Amy Bloom brings the immigrant experience that vividly to life, and it is rarely as benign a life as that small moment in my own.

Lillian Leyb has bad dreams. Lots of them. She dreams of hands chopped off by axes on the floor of the home she shared with her father and husband and 3-year-old daughter, Sophie. Her home where a privacy curtain becomes stained with blood and everything runs red -- the axe in her father's head, the blood on her husband's nightshirt. Her father was deemed the Jew who cursed another farmer's livestock. And then all were dead, except her.

It is this scene of which she dreams again and again in the little cot she's been offered by a cousin on the Lower East Side of Manhattan, where one of her first sights is of a middle-age woman sitting on a chair on the sidewalk in a nightgown and overcoat, crying onto a plate of coins.

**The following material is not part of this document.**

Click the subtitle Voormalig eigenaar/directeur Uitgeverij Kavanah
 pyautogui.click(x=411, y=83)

The woman's been evicted from her tenement flat for nonpayment of rent. She is homeless and alone. She is a frightening portent of what could happen to the young Lillian of she doesn't make America work for her like Russia never did.

But Lillian is smart, pretty and, as her father once told her, lucky, which was better than either looks or brains. And because she survived the massacre of her family, luck does indeed seem to follow her.

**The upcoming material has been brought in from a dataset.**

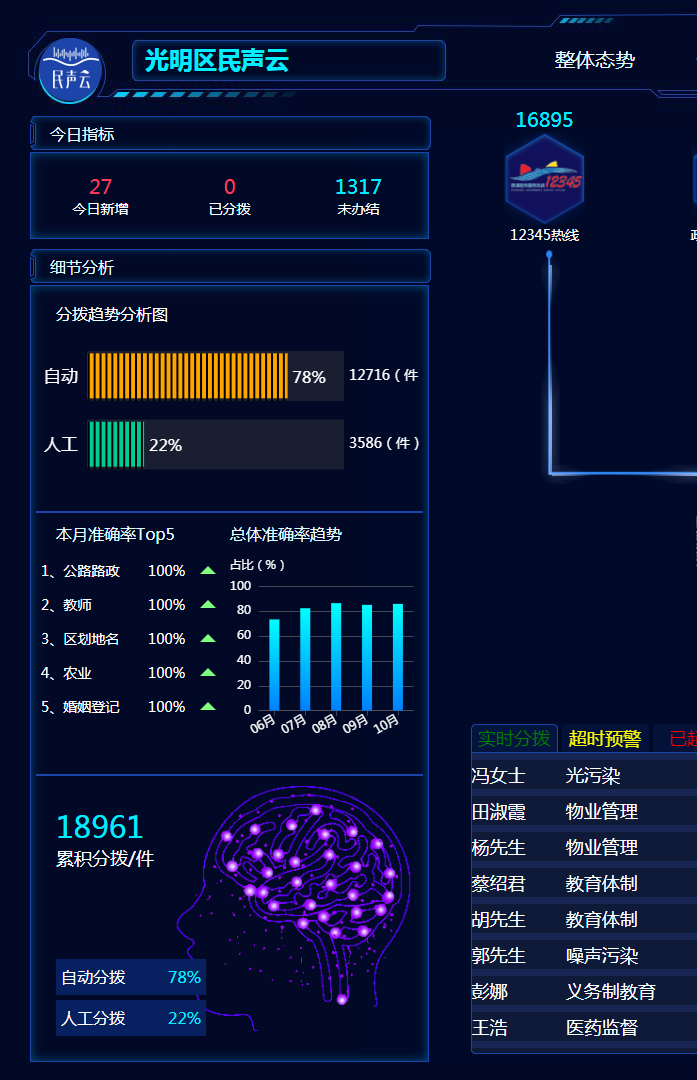Click green up arrow beside 教师
The image size is (697, 1080).
pyautogui.click(x=208, y=605)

She also has chutzpah. She gets a job by speaking directly to the boss at a Yiddish theater in Yiddish and in Russian, telling him she can sew any costume and that she is "taking night classes," a phrase she has been taught to parrot. He admires her boldness and hires her from among the scores who have come seeking work.

Time passes, life begins to change. Lillian isn't just working for the Bursteins at the Yiddish Theatre -- she's mistress to both father, Reuben, and son, Meyer, the better to get ahead in America, the better to use all her skills at reinvention in the New World.

But Lillian's dreams keep coming. And then one day Lillian's whole world shifts: "Sophie might be alive." What began as a quest for a new life in which she tried to blot out memories of the old now becomes a quest to recapture the most precious thing she lost: her daughter.